> TASK DESCRIPTION
Return every line of the listing below so that it matches the original exactly.

> DATA SHOWN
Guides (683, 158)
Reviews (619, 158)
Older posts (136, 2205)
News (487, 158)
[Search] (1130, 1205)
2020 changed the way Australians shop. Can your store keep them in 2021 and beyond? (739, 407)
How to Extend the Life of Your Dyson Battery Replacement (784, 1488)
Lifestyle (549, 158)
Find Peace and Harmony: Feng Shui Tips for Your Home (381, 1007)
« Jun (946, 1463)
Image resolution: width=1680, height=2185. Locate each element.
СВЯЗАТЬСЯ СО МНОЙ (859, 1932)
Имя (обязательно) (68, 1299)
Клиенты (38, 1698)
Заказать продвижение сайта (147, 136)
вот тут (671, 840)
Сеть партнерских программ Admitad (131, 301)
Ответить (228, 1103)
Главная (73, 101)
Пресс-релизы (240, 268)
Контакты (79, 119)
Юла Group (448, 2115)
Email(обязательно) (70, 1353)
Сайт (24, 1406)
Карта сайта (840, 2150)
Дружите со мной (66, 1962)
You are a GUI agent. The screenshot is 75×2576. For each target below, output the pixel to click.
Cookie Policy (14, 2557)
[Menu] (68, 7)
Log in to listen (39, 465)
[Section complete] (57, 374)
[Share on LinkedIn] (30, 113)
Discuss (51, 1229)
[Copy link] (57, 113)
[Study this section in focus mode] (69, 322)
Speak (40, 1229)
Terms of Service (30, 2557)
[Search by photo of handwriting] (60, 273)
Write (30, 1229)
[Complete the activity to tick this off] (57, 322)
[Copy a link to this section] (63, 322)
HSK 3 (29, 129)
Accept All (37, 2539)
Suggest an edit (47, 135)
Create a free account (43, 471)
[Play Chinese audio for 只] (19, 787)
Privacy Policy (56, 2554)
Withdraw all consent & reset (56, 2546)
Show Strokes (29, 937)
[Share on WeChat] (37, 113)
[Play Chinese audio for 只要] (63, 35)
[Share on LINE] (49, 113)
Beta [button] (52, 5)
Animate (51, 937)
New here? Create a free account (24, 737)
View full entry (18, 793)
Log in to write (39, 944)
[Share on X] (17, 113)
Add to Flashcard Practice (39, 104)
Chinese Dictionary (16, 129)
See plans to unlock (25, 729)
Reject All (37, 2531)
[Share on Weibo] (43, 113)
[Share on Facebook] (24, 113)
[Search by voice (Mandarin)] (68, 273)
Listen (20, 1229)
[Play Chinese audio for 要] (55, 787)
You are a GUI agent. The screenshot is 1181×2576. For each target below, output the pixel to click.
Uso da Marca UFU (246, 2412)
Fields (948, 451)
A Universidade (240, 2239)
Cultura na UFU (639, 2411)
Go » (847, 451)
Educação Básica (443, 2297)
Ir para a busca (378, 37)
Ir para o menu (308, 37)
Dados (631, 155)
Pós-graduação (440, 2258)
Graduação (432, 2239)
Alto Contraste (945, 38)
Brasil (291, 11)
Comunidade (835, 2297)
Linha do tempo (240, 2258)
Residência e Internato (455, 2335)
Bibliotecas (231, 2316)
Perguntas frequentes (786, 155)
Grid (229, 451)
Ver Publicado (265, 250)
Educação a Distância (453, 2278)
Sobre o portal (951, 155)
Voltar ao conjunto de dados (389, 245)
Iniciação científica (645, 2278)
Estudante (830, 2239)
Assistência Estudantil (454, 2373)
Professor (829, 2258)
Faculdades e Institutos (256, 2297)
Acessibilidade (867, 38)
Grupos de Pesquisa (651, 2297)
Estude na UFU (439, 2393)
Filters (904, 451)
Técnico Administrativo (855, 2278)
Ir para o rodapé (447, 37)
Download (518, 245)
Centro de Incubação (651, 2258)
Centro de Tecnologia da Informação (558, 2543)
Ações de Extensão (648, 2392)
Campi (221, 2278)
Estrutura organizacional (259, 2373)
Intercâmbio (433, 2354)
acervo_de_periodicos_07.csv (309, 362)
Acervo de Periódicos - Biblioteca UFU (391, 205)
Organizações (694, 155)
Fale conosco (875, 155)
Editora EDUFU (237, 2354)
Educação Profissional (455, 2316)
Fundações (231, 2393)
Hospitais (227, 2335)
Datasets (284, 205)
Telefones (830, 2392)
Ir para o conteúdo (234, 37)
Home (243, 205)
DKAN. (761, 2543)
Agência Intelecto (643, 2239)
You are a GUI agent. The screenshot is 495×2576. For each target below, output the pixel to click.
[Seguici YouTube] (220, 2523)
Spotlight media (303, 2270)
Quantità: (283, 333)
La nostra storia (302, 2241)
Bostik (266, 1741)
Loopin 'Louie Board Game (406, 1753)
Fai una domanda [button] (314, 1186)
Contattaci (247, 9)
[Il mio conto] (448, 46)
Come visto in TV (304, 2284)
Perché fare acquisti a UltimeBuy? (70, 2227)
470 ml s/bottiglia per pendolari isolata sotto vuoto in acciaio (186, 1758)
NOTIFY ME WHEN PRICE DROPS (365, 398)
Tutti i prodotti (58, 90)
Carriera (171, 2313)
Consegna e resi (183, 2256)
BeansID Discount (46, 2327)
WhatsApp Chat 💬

> WRITTEN REPLY
Guides (683, 158)
Reviews (619, 158)
Older posts (136, 2205)
News (487, 158)
[Search] (1130, 1205)
2020 changed the way Australians shop. Can your store keep them in 2021 and beyond? (739, 407)
How to Extend the Life of Your Dyson Battery Replacement (784, 1488)
Lifestyle (549, 158)
Find Peace and Harmony: Feng Shui Tips for Your Home (381, 1007)
« Jun (946, 1463)
Image resolution: width=1680, height=2185. Locate each element.
СВЯЗАТЬСЯ СО МНОЙ (859, 1932)
Имя (обязательно) (68, 1299)
Клиенты (38, 1698)
Заказать продвижение сайта (147, 136)
вот тут (671, 840)
Сеть партнерских программ Admitad (131, 301)
Ответить (228, 1103)
Главная (73, 101)
Пресс-релизы (240, 268)
Контакты (79, 119)
Юла Group (448, 2115)
Email(обязательно) (70, 1353)
Сайт (24, 1406)
Карта сайта (840, 2150)
Дружите со мной (66, 1962)
You are a GUI agent. The screenshot is 75×2576. For each target below, output the pixel to click.
Cookie Policy (14, 2557)
[Menu] (68, 7)
Log in to listen (39, 465)
[Section complete] (57, 374)
[Share on LinkedIn] (30, 113)
Discuss (51, 1229)
[Copy link] (57, 113)
[Study this section in focus mode] (69, 322)
Speak (40, 1229)
Terms of Service (30, 2557)
[Search by photo of handwriting] (60, 273)
Write (30, 1229)
[Complete the activity to tick this off] (57, 322)
[Copy a link to this section] (63, 322)
HSK 3 (29, 129)
Accept All (37, 2539)
Suggest an edit (47, 135)
Create a free account (43, 471)
[Play Chinese audio for 只] (19, 787)
Privacy Policy (56, 2554)
Withdraw all consent & reset (56, 2546)
Show Strokes (29, 937)
[Share on WeChat] (37, 113)
[Play Chinese audio for 只要] (63, 35)
[Share on LINE] (49, 113)
Beta [button] (52, 5)
Animate (51, 937)
New here? Create a free account (24, 737)
View full entry (18, 793)
Log in to write (39, 944)
[Share on X] (17, 113)
Add to Flashcard Practice (39, 104)
Chinese Dictionary (16, 129)
See plans to unlock (25, 729)
Reject All (37, 2531)
[Share on Weibo] (43, 113)
[Share on Facebook] (24, 113)
[Search by voice (Mandarin)] (68, 273)
Listen (20, 1229)
[Play Chinese audio for 要] (55, 787)
You are a GUI agent. The screenshot is 1181×2576. For each target below, output the pixel to click.
Uso da Marca UFU (246, 2412)
Fields (948, 451)
A Universidade (240, 2239)
Cultura na UFU (639, 2411)
Go » (847, 451)
Educação Básica (443, 2297)
Ir para a busca (378, 37)
Ir para o menu (308, 37)
Dados (631, 155)
Pós-graduação (440, 2258)
Graduação (432, 2239)
Alto Contraste (945, 38)
Brasil (291, 11)
Comunidade (835, 2297)
Linha do tempo (240, 2258)
Residência e Internato (455, 2335)
Bibliotecas (231, 2316)
Perguntas frequentes (786, 155)
Grid (229, 451)
Ver Publicado (265, 250)
Educação a Distância (453, 2278)
Sobre o portal (951, 155)
Voltar ao conjunto de dados (389, 245)
Iniciação científica (645, 2278)
Estudante (830, 2239)
Assistência Estudantil (454, 2373)
Professor (829, 2258)
Faculdades e Institutos (256, 2297)
Acessibilidade (867, 38)
Grupos de Pesquisa (651, 2297)
Estude na UFU (439, 2393)
Filters (904, 451)
Técnico Administrativo (855, 2278)
Ir para o rodapé (447, 37)
Download (518, 245)
Centro de Incubação (651, 2258)
Centro de Tecnologia da Informação (558, 2543)
Ações de Extensão (648, 2392)
Campi (221, 2278)
Estrutura organizacional (259, 2373)
Intercâmbio (433, 2354)
acervo_de_periodicos_07.csv (309, 362)
Acervo de Periódicos - Biblioteca UFU (391, 205)
Organizações (694, 155)
Fale conosco (875, 155)
Editora EDUFU (237, 2354)
Educação Profissional (455, 2316)
Fundações (231, 2393)
Hospitais (227, 2335)
Datasets (284, 205)
Telefones (830, 2392)
Ir para o conteúdo (234, 37)
Home (243, 205)
DKAN. (761, 2543)
Agência Intelecto (643, 2239)
You are a GUI agent. The screenshot is 495×2576. For each target below, output the pixel to click.
[Seguici YouTube] (220, 2523)
Spotlight media (303, 2270)
Quantità: (283, 333)
La nostra storia (302, 2241)
Bostik (266, 1741)
Loopin 'Louie Board Game (406, 1753)
Fai una domanda [button] (314, 1186)
Contattaci (247, 9)
[Il mio conto] (448, 46)
Come visto in TV (304, 2284)
Perché fare acquisti a UltimeBuy? (70, 2227)
470 ml s/bottiglia per pendolari isolata sotto vuoto in acciaio (186, 1758)
NOTIFY ME WHEN PRICE DROPS (365, 398)
Tutti i prodotti (58, 90)
Carriera (171, 2313)
Consegna e resi (183, 2256)
BeansID Discount (46, 2327)
WhatsApp Chat 💬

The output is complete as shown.